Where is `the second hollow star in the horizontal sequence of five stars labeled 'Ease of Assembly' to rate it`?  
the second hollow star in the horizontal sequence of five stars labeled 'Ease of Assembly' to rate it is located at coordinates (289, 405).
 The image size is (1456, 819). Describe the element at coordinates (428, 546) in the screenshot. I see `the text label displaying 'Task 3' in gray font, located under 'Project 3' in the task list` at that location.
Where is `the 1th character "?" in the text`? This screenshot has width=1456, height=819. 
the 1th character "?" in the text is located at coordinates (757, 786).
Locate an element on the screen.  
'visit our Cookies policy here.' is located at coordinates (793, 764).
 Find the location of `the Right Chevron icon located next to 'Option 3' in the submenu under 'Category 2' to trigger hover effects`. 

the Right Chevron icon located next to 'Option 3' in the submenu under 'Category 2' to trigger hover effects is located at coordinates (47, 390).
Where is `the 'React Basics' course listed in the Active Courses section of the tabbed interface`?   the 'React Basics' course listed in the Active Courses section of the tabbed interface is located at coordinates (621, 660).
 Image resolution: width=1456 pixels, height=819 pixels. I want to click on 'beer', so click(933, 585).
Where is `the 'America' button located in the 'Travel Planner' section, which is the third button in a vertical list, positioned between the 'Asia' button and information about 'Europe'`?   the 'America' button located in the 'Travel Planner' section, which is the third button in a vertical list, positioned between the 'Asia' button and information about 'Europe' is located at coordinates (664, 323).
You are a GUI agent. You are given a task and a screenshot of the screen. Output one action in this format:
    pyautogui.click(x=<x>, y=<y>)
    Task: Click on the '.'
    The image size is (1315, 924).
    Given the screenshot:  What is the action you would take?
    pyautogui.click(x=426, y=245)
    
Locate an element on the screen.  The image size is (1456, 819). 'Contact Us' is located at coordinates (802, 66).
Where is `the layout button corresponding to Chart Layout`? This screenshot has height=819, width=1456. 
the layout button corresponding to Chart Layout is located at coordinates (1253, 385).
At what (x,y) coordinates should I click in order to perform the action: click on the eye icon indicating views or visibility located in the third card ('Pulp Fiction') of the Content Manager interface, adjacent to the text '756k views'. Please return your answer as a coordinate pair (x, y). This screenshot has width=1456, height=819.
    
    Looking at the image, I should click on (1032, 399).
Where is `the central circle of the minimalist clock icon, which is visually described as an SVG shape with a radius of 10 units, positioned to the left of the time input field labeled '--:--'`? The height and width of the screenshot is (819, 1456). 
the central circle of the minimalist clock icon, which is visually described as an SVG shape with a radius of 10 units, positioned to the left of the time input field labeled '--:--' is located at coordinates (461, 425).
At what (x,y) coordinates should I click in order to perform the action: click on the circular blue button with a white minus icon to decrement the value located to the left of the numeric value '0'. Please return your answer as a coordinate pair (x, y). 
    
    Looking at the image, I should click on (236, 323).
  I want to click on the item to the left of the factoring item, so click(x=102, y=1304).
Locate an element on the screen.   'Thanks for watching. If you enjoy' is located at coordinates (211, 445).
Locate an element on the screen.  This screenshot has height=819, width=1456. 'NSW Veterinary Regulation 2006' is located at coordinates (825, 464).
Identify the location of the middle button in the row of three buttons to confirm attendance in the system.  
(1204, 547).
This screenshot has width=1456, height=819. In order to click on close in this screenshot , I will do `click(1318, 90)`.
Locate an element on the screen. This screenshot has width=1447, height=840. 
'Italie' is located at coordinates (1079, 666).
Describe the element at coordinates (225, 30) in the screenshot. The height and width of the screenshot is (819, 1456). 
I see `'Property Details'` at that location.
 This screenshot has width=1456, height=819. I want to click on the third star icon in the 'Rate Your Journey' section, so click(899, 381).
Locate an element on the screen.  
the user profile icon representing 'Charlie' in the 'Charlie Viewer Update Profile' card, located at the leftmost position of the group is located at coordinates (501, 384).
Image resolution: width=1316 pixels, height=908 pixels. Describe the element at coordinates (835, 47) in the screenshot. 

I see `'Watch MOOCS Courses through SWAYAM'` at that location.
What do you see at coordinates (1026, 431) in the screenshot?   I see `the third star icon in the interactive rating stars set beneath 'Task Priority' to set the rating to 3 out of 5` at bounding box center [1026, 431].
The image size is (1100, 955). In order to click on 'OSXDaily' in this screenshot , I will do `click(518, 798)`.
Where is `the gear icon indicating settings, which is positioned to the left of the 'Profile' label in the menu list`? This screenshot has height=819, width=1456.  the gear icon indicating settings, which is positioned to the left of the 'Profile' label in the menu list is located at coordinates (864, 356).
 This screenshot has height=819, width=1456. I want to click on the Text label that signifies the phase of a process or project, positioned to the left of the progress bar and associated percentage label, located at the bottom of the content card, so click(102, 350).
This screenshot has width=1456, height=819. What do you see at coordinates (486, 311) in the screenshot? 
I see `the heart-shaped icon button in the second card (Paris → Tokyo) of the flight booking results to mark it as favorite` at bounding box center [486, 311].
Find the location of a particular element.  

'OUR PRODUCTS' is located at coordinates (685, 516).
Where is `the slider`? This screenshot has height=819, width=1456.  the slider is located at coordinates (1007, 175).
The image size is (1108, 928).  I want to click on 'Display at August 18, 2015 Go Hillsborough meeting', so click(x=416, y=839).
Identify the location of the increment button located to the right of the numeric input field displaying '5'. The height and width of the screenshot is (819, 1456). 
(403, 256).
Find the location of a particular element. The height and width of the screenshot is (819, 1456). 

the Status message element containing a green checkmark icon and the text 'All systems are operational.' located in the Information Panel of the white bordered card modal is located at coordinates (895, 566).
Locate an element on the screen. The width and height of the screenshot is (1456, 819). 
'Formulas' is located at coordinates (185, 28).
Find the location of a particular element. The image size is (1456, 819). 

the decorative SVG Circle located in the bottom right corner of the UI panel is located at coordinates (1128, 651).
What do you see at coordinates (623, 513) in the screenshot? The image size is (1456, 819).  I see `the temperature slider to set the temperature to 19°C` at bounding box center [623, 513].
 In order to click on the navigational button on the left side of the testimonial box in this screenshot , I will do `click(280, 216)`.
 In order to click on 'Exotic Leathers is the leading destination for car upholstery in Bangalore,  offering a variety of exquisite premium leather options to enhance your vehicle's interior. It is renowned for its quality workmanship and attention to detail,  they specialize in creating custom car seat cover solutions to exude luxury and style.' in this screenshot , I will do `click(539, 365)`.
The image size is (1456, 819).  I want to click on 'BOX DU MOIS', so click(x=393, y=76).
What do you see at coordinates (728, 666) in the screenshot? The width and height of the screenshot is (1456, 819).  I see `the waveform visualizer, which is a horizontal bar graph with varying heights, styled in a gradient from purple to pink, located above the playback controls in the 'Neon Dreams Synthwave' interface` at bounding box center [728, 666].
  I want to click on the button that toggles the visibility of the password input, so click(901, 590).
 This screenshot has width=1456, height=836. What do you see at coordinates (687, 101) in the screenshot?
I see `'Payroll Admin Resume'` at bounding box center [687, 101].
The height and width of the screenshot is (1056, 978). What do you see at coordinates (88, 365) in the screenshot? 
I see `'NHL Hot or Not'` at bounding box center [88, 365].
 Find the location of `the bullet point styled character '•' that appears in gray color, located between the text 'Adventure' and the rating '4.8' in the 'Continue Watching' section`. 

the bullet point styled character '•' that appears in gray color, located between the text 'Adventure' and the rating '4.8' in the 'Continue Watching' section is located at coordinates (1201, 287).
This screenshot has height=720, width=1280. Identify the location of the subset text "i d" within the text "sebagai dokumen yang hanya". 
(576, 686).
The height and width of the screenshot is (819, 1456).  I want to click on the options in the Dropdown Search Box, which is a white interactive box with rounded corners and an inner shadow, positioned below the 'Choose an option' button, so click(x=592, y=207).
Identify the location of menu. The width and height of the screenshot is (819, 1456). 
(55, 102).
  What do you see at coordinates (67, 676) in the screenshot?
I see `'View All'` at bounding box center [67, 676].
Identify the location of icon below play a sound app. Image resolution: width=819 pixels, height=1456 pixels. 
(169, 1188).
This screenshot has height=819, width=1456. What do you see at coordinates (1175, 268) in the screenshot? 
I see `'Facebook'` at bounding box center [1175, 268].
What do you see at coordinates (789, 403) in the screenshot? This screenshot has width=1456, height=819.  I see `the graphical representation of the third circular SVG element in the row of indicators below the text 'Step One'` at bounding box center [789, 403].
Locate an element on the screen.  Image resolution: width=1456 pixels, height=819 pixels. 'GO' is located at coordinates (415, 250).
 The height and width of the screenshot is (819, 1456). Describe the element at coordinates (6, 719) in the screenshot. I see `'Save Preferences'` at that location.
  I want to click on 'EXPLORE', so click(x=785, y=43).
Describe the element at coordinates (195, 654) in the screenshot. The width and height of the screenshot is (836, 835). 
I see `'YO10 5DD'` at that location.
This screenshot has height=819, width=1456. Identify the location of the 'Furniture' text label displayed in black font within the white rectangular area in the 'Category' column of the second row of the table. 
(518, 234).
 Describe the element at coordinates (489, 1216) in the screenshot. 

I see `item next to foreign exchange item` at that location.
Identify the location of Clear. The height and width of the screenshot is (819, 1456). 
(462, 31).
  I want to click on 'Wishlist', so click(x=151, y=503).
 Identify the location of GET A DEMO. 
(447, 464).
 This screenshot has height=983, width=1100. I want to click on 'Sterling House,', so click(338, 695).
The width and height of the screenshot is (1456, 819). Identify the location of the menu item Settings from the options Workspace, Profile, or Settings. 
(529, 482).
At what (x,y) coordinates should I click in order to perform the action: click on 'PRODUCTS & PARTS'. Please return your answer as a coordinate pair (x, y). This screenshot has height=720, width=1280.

## Exercise
Copy out the lines starting at the line that contains "What do you see at coordinates (728, 666)" and ending at the line that contains "(576, 686).", both included, character for character.

## Task solution
What do you see at coordinates (728, 666) in the screenshot? The width and height of the screenshot is (1456, 819).  I see `the waveform visualizer, which is a horizontal bar graph with varying heights, styled in a gradient from purple to pink, located above the playback controls in the 'Neon Dreams Synthwave' interface` at bounding box center [728, 666].
  I want to click on the button that toggles the visibility of the password input, so click(901, 590).
 This screenshot has width=1456, height=836. What do you see at coordinates (687, 101) in the screenshot?
I see `'Payroll Admin Resume'` at bounding box center [687, 101].
The height and width of the screenshot is (1056, 978). What do you see at coordinates (88, 365) in the screenshot? 
I see `'NHL Hot or Not'` at bounding box center [88, 365].
 Find the location of `the bullet point styled character '•' that appears in gray color, located between the text 'Adventure' and the rating '4.8' in the 'Continue Watching' section`. 

the bullet point styled character '•' that appears in gray color, located between the text 'Adventure' and the rating '4.8' in the 'Continue Watching' section is located at coordinates (1201, 287).
This screenshot has height=720, width=1280. Identify the location of the subset text "i d" within the text "sebagai dokumen yang hanya". 
(576, 686).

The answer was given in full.